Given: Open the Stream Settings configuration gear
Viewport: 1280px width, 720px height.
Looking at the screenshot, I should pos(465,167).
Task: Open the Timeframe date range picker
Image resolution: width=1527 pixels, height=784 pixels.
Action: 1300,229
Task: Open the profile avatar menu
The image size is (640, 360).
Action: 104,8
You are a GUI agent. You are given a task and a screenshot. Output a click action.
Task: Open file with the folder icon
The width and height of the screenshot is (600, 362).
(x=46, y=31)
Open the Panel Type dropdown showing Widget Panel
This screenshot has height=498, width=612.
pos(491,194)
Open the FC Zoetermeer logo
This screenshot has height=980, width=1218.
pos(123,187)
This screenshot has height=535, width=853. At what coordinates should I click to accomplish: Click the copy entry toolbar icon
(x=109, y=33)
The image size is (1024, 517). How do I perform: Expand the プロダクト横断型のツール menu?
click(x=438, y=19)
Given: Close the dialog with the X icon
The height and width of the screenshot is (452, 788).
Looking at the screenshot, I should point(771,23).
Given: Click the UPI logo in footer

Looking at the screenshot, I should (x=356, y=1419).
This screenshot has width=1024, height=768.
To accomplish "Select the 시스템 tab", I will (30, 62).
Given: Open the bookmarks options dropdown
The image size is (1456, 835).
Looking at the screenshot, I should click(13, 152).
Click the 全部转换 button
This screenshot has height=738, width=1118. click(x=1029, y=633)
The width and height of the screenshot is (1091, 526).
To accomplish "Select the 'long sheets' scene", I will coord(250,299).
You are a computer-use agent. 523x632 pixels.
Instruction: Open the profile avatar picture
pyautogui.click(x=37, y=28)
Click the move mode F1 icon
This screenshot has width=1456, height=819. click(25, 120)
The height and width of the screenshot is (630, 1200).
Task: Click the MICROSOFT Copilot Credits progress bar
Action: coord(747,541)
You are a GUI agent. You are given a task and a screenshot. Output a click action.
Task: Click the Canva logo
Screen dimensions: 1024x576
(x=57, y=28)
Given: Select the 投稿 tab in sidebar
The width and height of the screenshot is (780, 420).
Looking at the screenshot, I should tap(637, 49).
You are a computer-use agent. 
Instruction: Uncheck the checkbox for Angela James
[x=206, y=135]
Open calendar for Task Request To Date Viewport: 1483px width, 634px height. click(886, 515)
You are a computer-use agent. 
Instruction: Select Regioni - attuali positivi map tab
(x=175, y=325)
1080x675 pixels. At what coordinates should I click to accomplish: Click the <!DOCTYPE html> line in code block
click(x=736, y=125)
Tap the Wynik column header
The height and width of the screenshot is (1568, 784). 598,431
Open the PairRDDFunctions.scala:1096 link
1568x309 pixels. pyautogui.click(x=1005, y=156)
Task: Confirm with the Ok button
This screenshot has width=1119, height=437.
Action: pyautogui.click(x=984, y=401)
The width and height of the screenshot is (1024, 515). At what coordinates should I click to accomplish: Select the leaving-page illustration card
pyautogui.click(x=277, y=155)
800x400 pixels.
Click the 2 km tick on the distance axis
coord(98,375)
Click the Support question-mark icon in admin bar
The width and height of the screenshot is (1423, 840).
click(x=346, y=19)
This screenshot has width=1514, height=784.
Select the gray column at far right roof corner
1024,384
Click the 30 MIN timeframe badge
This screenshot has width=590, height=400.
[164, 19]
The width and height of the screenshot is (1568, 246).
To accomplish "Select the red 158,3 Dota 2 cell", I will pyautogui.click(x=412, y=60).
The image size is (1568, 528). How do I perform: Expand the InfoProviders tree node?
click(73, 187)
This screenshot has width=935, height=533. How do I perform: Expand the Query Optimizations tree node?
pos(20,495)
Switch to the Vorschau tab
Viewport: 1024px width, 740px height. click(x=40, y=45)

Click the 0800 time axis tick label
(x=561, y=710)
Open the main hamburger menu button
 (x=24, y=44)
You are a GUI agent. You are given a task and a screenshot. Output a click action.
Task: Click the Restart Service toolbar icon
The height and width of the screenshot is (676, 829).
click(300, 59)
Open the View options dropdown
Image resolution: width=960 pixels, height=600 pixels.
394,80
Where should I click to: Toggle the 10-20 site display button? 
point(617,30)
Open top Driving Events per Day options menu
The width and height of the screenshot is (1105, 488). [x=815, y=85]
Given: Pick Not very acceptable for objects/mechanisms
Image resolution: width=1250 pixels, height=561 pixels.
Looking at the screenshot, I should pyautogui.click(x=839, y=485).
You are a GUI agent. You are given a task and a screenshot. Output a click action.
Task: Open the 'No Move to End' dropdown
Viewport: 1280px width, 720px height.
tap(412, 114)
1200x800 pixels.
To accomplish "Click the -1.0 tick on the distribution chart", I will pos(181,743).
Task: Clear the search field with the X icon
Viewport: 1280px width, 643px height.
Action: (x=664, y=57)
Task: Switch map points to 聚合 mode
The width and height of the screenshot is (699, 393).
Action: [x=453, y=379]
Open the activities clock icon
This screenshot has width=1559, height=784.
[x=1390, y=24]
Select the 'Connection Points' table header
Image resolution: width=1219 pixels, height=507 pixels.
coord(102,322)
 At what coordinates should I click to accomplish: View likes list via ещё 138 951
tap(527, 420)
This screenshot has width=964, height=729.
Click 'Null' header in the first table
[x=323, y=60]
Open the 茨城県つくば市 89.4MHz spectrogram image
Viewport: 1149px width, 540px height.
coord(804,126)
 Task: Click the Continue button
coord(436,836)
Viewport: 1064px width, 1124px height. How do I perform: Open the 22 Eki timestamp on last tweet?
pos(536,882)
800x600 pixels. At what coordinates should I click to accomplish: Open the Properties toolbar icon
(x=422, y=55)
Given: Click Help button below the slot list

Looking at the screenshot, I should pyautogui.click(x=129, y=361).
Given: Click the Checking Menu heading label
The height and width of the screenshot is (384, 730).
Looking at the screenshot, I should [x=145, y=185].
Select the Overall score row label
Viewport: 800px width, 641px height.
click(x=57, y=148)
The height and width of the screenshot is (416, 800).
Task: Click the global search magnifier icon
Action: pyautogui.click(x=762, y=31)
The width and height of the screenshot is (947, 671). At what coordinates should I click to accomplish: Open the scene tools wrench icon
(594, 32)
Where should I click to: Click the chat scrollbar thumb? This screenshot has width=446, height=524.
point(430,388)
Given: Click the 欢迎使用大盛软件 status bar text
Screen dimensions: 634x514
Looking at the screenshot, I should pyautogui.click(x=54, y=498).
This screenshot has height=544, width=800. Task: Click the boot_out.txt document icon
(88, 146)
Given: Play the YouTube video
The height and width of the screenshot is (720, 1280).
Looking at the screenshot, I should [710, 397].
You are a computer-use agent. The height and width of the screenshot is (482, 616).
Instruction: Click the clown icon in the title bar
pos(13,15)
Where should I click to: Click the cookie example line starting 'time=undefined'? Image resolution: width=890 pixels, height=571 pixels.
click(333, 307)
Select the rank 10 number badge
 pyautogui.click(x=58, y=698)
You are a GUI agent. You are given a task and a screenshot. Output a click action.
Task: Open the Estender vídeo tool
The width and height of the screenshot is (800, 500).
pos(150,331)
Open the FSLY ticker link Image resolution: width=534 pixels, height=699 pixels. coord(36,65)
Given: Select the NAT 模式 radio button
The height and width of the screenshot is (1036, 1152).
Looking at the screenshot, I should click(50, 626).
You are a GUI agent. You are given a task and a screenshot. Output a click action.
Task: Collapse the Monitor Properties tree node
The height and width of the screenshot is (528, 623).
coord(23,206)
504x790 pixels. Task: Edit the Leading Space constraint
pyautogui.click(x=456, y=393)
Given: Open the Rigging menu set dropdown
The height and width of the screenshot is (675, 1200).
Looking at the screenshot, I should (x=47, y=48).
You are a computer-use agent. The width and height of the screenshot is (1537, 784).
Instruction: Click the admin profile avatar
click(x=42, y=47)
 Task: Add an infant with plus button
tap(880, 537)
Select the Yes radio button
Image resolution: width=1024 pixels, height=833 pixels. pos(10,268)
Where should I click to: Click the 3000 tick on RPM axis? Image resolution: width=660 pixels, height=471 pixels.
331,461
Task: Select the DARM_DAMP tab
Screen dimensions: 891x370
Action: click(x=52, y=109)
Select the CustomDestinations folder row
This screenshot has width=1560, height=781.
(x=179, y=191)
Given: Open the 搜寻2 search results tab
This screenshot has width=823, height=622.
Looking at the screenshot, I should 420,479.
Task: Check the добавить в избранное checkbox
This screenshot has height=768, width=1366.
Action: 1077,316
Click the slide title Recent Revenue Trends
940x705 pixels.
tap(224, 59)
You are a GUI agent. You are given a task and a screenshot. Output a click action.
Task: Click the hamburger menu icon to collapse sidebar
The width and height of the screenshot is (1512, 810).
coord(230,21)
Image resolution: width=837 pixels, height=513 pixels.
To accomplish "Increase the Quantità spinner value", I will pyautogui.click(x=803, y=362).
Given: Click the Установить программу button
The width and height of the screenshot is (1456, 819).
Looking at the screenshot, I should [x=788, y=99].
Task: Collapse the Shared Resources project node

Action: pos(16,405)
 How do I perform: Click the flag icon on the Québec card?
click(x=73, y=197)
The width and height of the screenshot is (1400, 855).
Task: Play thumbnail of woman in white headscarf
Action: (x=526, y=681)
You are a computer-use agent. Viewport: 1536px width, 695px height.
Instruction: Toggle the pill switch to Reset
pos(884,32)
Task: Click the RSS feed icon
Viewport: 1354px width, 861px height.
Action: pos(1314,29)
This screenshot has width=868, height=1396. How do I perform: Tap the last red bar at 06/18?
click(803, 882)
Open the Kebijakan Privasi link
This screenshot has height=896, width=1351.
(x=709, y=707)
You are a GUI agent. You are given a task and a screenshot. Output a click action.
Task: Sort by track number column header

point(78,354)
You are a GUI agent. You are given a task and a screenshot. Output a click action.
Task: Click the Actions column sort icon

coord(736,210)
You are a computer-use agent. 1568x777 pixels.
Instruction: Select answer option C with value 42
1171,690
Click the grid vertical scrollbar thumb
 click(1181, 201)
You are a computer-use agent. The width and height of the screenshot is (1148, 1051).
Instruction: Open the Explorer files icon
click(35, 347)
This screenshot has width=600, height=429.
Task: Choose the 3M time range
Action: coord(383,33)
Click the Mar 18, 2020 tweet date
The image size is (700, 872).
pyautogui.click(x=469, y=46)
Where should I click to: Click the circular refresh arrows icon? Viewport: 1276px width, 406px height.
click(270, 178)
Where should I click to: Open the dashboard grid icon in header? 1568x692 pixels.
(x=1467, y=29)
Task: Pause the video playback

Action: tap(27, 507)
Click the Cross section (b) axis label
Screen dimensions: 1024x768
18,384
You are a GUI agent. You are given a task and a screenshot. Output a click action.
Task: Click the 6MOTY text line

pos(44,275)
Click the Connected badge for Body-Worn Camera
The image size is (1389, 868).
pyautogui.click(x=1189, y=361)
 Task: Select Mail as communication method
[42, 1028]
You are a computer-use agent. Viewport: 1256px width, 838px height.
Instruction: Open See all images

◆ ◆ ◆ ◆ ◆

◆ **Exercise description**
Each line in the entries above that includes the string "will" should be extracted.

◆ **Output**
To accomplish "Select the 시스템 tab", I will (30, 62).
To accomplish "Select the 'long sheets' scene", I will coord(250,299).
To accomplish "Select the red 158,3 Dota 2 cell", I will pyautogui.click(x=412, y=60).
To accomplish "Click the -1.0 tick on the distribution chart", I will pos(181,743).
To accomplish "Increase the Quantità spinner value", I will pyautogui.click(x=803, y=362).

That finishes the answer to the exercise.